For oral administration, the compound(s) described herein can be in the form of tablets or capsules prepared by conventional means with pharmaceutically acceptable excipients such as binding agents (e.g., polyvinylpyrrolidone, hydroxypropylcellulose or hydroxypropyl methylcellulose); fillers (e.g., cornstarch, lactose, microcrystalline cellulose or calcium phosphate); lubricants (e.g., magnesium stearate, talc, or silica); disintegrates (e.g., sodium starch glycollate); or wetting agents (e.g., sodium lauryl sulphate). If desired, the tablets may be coated using suitable methods and coating materials such as OPADRY™ film coating systems available from Colorcon, West Point, Pa. (e.g., OPADRY™ OY Type, OYC Type, Organic Enteric OY—P Type, Aqueous Enteric OY-A Type, OY-PM Type and OPADRY™ White, 32K18400). Liquid preparation for oral administration may be in the form of solutions, syrups or suspensions. The liquid preparations may be prepared by conventional means with pharmaceutically acceptable additives such as suspending agents (e.g., sorbitol syrup, methyl cellulose or hydrogenated edible fats); emulsifying agent (e.g., lecithin or acacia); non-aqueous vehicles (e.g., almond oil, oily esters or ethyl alcohol); and preservatives (e.g., methyl or propyl p-hydroxy benzoates or sorbic acid).

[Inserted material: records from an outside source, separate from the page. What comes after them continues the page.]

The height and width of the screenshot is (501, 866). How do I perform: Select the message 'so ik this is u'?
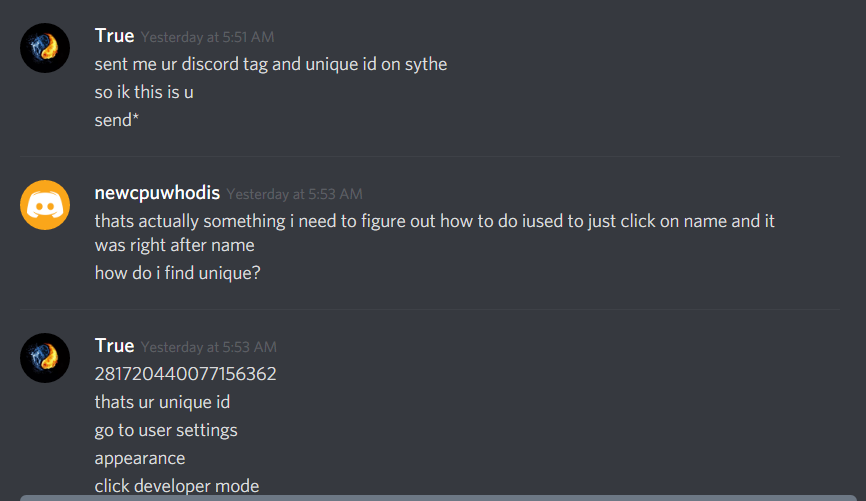click(x=144, y=92)
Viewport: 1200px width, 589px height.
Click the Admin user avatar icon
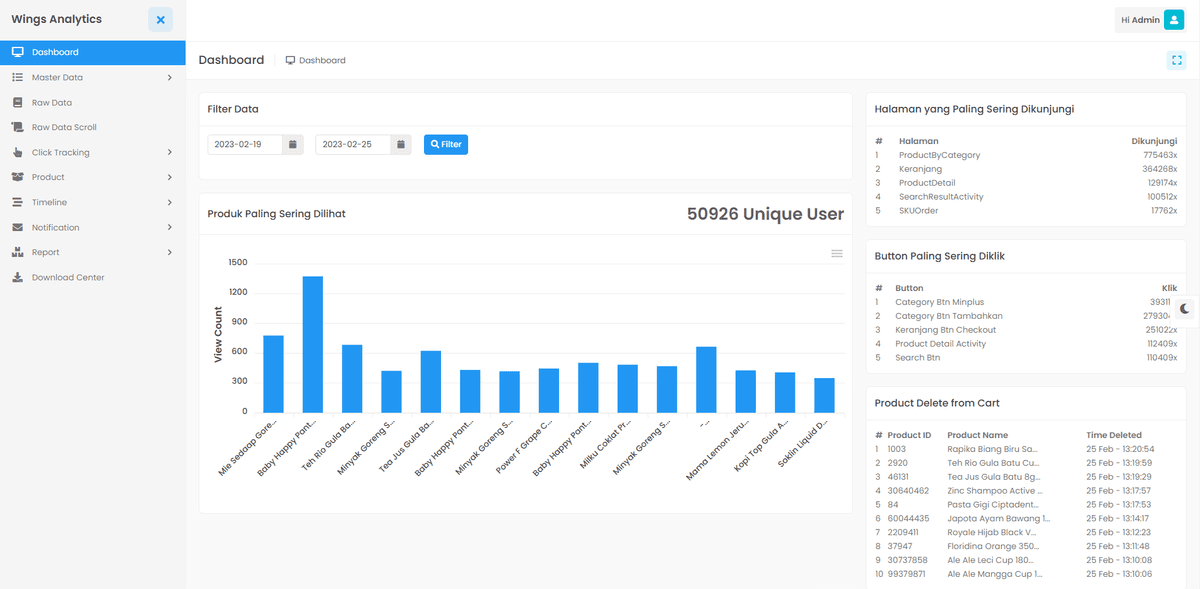[x=1174, y=20]
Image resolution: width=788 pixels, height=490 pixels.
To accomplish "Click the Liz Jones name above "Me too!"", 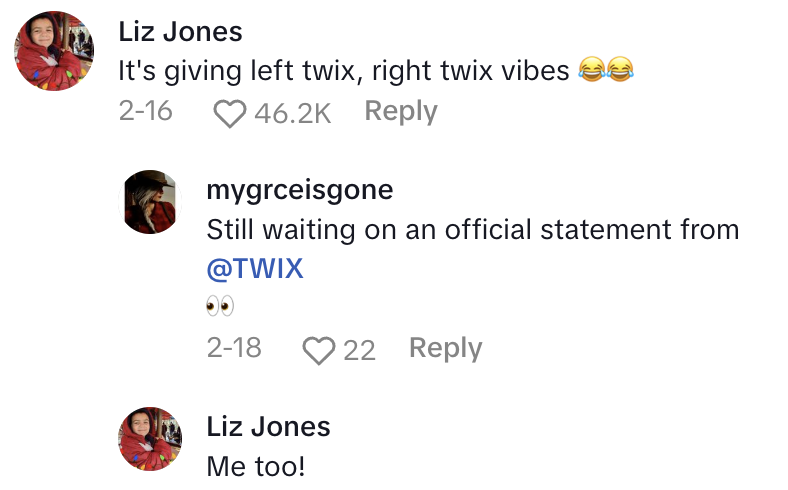I will click(x=268, y=427).
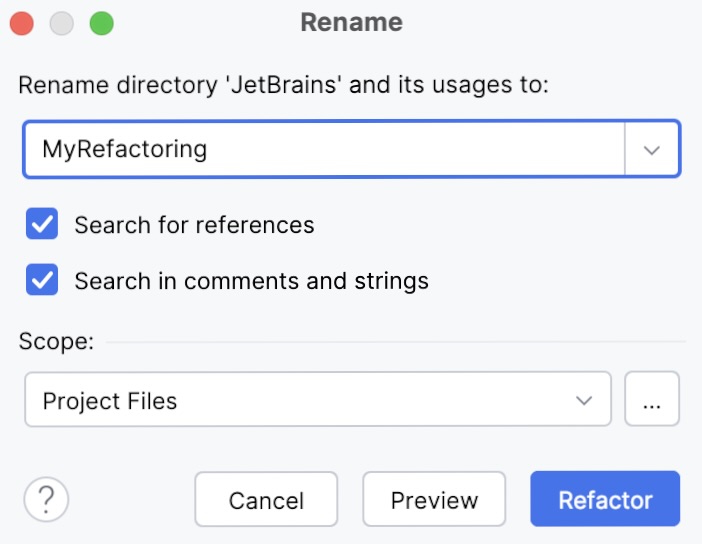Click the 'Search for references' label text

[x=194, y=225]
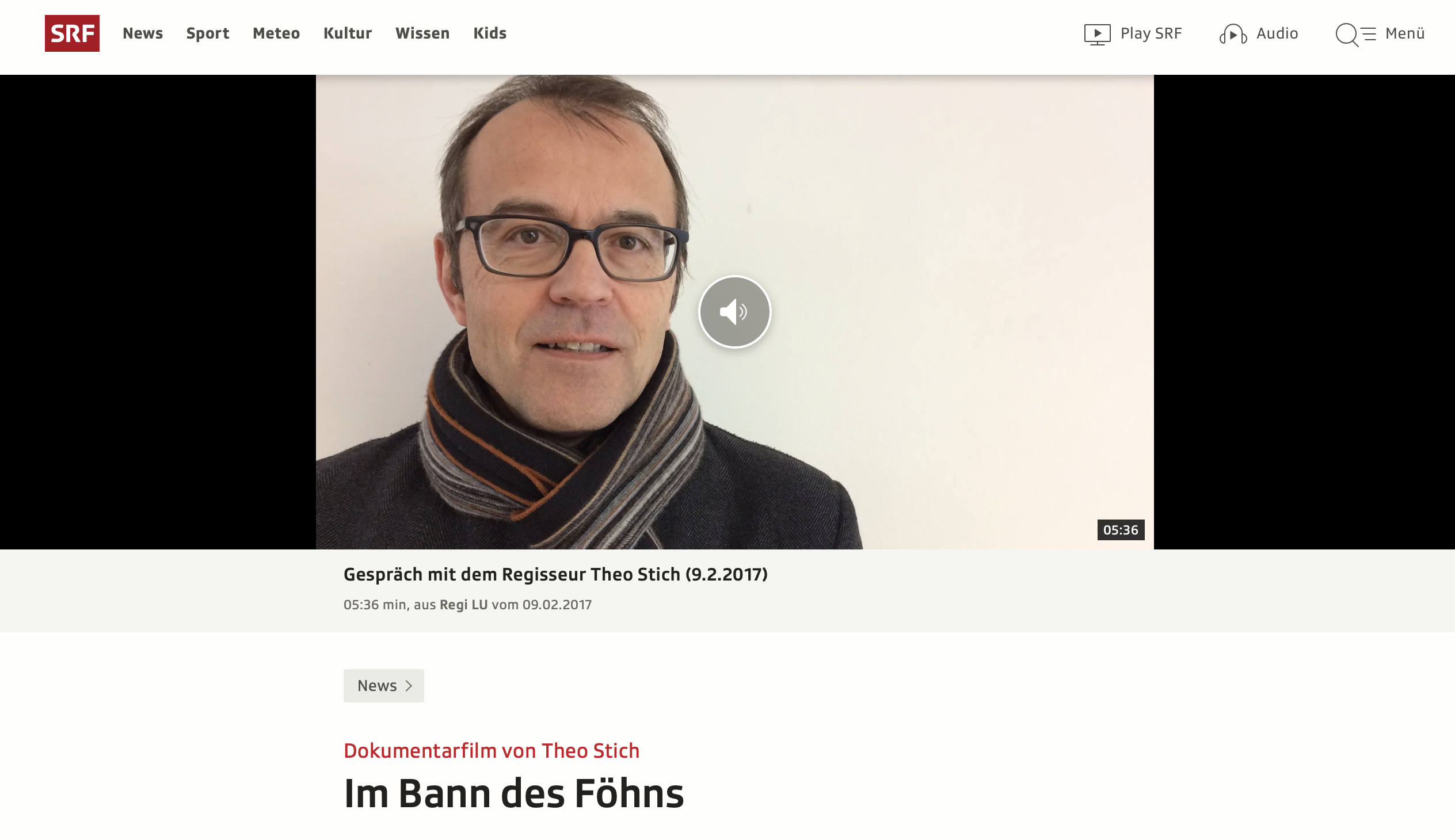The height and width of the screenshot is (840, 1455).
Task: Open the News navigation item
Action: pyautogui.click(x=143, y=33)
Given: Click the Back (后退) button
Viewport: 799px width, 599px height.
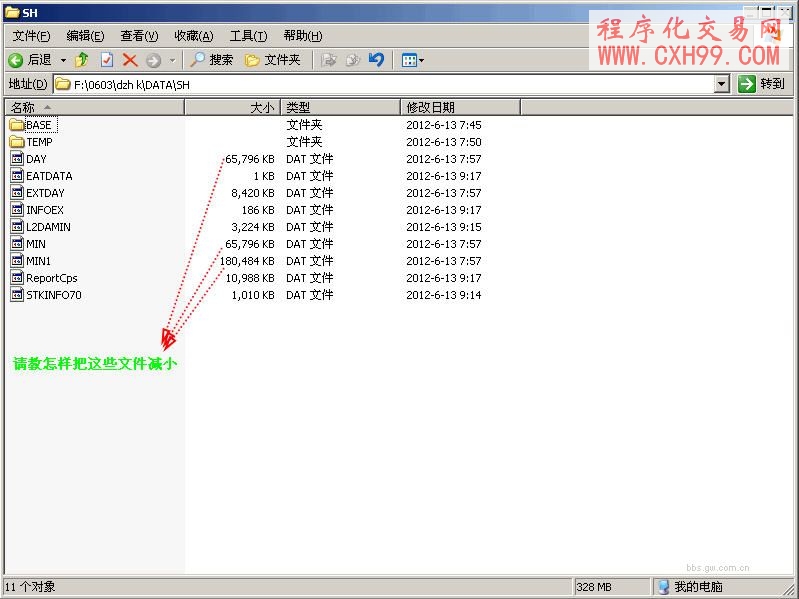Looking at the screenshot, I should (30, 60).

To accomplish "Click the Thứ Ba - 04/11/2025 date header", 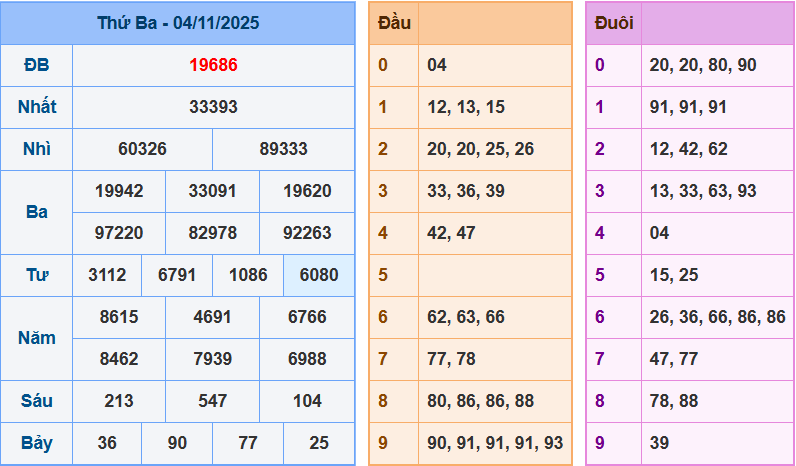I will tap(178, 23).
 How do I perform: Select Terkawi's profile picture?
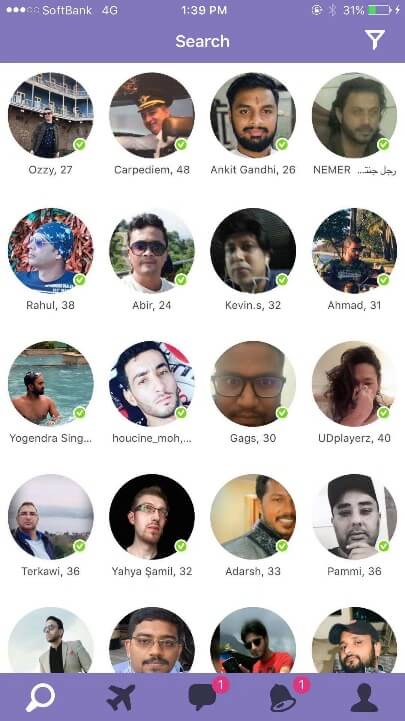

Compositions as described herein can be prepared, packaged, or sold in a formulation suitable for oral or buccal administration. A tablet that includes a compound as described herein can, for example, be made by compressing or molding the active ingredient, optionally with one or more additional ingredients. Compressed tablets may be prepared by compressing, in a suitable device, the active ingredient in a free-flowing form such as a powder or granular preparation, optionally mixed with one or more of a binder, a lubricant, an excipient, a surface active agent, and a dispersing agent. Molded tablets may be made by molding, in a suitable device, a mixture of the active ingredient, a pharmaceutically acceptable carrier, and at least sufficient liquid to moisten the mixture. Pharmaceutically acceptable excipients used in the manufacture of tablets include, but are not limited to, inert diluents, granulating and disintegrating agents, dispersing agents, surface-active agents, disintegrating agents, binding agents, and lubricating agents.
Suitable dispersing agents include, but are not limited to, potato starch, sodium starch glycollate, poloxamer 407, or poloxamer 188. One or more dispersing agents can each be individually present in the composition in an amount of about 0.01% w/w to about 90% w/w relative to weight of the dosage form. One or more dispersing agents can each be individually present in the composition in an amount of at least, greater than, or less than about 0.01%, 0.05%, 0.1%, 0.5%, 1%, 2%, 3%, 4%, 5%, 10%, 15%, 20%, 25%, 30%, 35%, 40%, 45%, 50%, 55%, 60%, 65%, 70%, 75%, 80%, 85%, or 90% w/w relative to weight of the dosage form.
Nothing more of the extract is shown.